Ce 5 mai 2021, malgré cet entre-soi, des citoyens sont venus, ils sont oubliés de la longue liste de remerciements du post mentionné ci-dessus concernant quasi-exclusivement des syndicats CGT… Ils oublient même les autres syndicats présents (Solidaires, CNT...) : plus corpo tu meurs ! À peine arrivés sur place, ça ne donnait pas vraiment envie... On avait plutôt envie de les laisser entre eux. Une GJ n’a pas osé mettre son GJ, on est pas chez nous quoi et puis ça pourrait heurter les susceptibilités… Elle finira par partir ne se sentant pas trop à sa place. Alors que pourtant, en tant qu’usagère de service public que devrait être la SNCF, elle avait des choses à dire : elle ne voulait pas « que les humains soient remplacés par des machines ». On pense à tous ceux qui n’ont pas internet ou ne le maîtrisent pas, quel calvaire ça doit être pour prendre un billet, au prix le moins cher possible etc. Déjà que même si l’on a et maîtrise les outils numériques c’est plutôt pénible et compliqué !…

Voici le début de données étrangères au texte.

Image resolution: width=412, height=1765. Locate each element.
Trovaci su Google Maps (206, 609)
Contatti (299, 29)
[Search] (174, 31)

La CGT, les cheminots, se félicitent donc d’un début de bribe d’avancement de convergence des luttes interne à la CGT ! On peut en rire mais le pathétique de la situation a quelque chose de consternant, presque triste et dit beaucoup de ce qu’est le syndicalisme aujourd’hui : corporatiste, incapable d’une solidarité inter-professionnelle et de coordination interne et encore moins d’ouverture sur l’extérieur, c’est à dire à la population. Et pourtant, seuls 11% des salariés français adhèrent à une organisation syndicale (données de 2016). Donc à diviser entre les divers syndicats mais autant dire que ce que représente la CGT se réduit à peau de chagrin… Et pourtant, la plupart du temps, ils se comportent comme s’ils devaient être le pivot principal de tout le mouvement social et s’accaparent les manifestations, puisqu’ils les ont bien gentiment déposées en préfecture… ainsi que la parole. Autrement dit, la CGT, fermée, est aujourd’hui une force contre-révolutionnaire, gestionnaire avec le gouvernement et le patronat du moins disant social, dans un « dialogue social » qui n’est qu’une mascarade et devient franchement humiliant !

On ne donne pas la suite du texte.